Office 365を使いこなして仕事を早く終わらせたい皆様にお届けする本連載。今回はProject Mocaに注目する。
情報の集約と参照性を向上させるProject Moca
最初にお断りしておくが、Project Mocaは法人向けOffice 365ではなく、現時点で個人向けおよび教育向けOffice 365のOWA(Outlook Web Access)にプレビュー提供している新機能である。2020年8月投稿された公式ブログの記事からも分かるように、複数のアプリに散在する情報を集約し、必要な情報へのアクセス容易にする機能だ。本連載は法人向けMicrosoft 365を対象としているが、今後Outlook.comへ展開される可能性があるため、今回取り上げることにした。

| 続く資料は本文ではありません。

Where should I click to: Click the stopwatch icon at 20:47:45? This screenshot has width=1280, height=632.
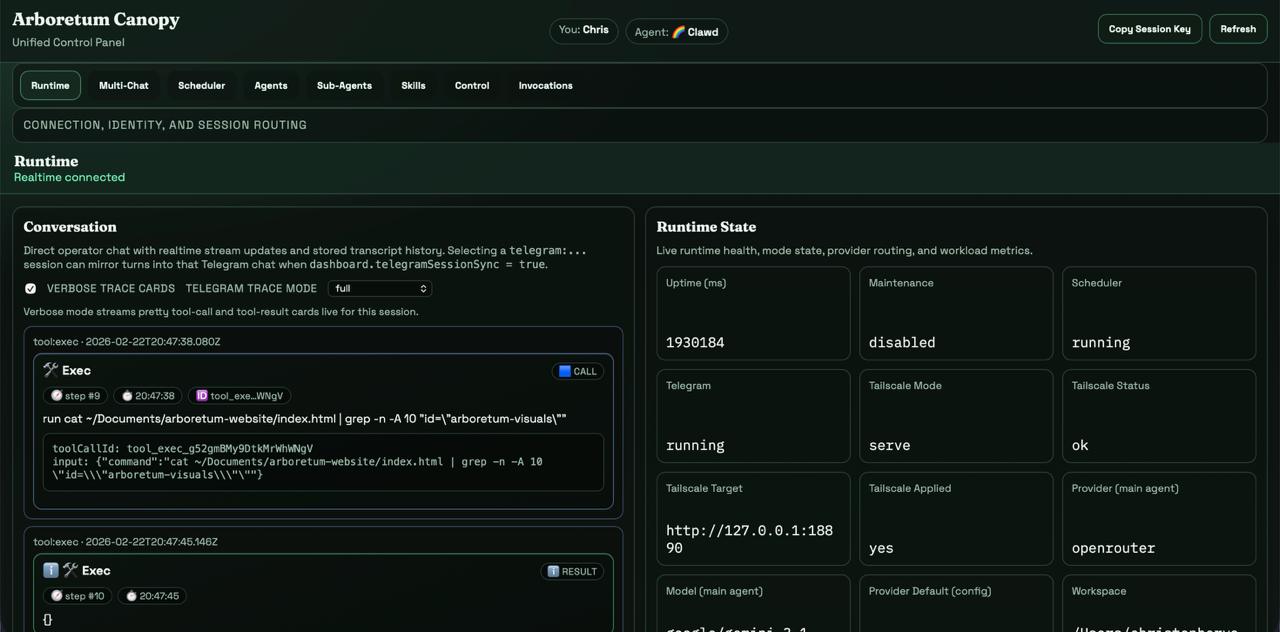131,595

テンプレートから新しいスペースを作成し、関連するユーザーやキーワードを登録していくと、目的に応じた独自の空間(ダッシュボード)がページ内に生成される。Microsoft AzureダッシュボードやMicrosoft 365管理ダッシュボードにアクセスできる権限をお持ちの方は、イメージしやすいだろう。蛇足だが本機能は当初「Outlook Spaces」と呼ばれていた。

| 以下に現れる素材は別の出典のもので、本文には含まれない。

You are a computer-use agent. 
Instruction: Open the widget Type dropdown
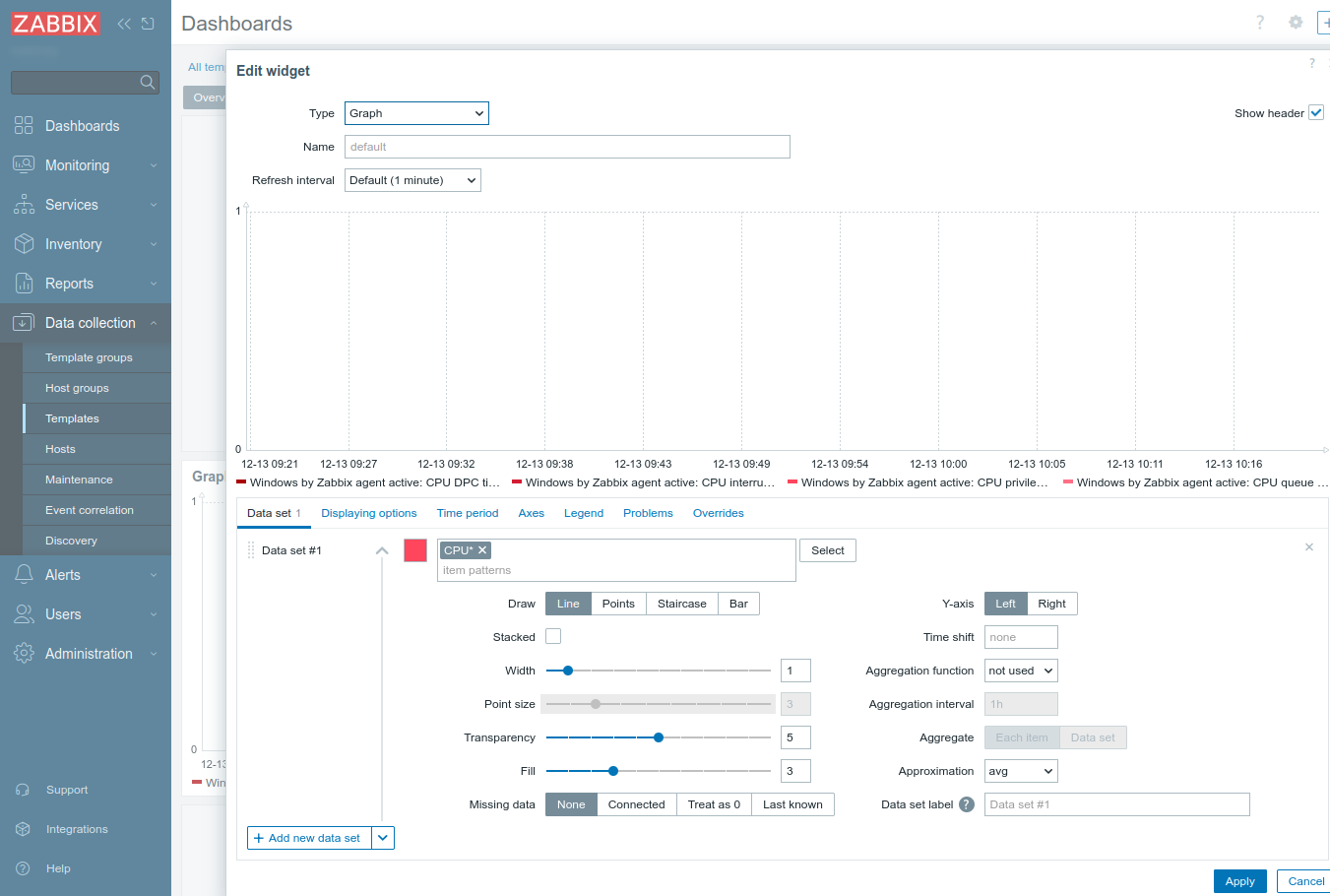point(416,113)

異なるアイテムをグループ化する「バケット」に、Windows 10の「付箋」と連携する「メモ」やMicrosoft To Doと連携する「タスク」、個人用OneDriveと連携する「ファイル」などをドラッグ&ドロップで登録していく。なお、「ファイル」は執筆時点でOneDrive for Businessは未対応で、Box、Dropbox、Googleドライブ用アカウントの追加が可能だった。この他にもアイテムは「リンク(URL)」や「目標」、Bingから情報を取得する「天気」や「場所」、OWAの連絡先と連携する「ユーザー」を用意している。各アイテムはバケットに含めずともダッシュボード内へ自由に配置でき、用途に応じてバケットに追加したり、端に追いやったりすることも可能だった。
右側のアクティビティは、必要に応じて表示・非表示を切り替えるウィンドウの1つ。ダッシュボード作成時に登録したユーザーやキーワードに関連するメールや予定表が現れる。Outlookと同じフィルターリングや、検索対象となるフォルダーと期間など指定した検索機能も備えている。当然ながら検索結果もアイテムの1つとして扱えるため、ダッシュボードにピン留めすることが可能だ。
このように“散在する情報を集約”させて、“情報の参照性を高める”のがProject Mocaの真意である。個人に限らずビジネスパーソンとしても情報の管理や、参照の容易性向上は避けて通れないだろう。常日頃Outlook.comをメインに使っている筆者としては、Project Mocaが一般提供に達し、法人向けMicrosoft 365に展開される日が待ち遠しい。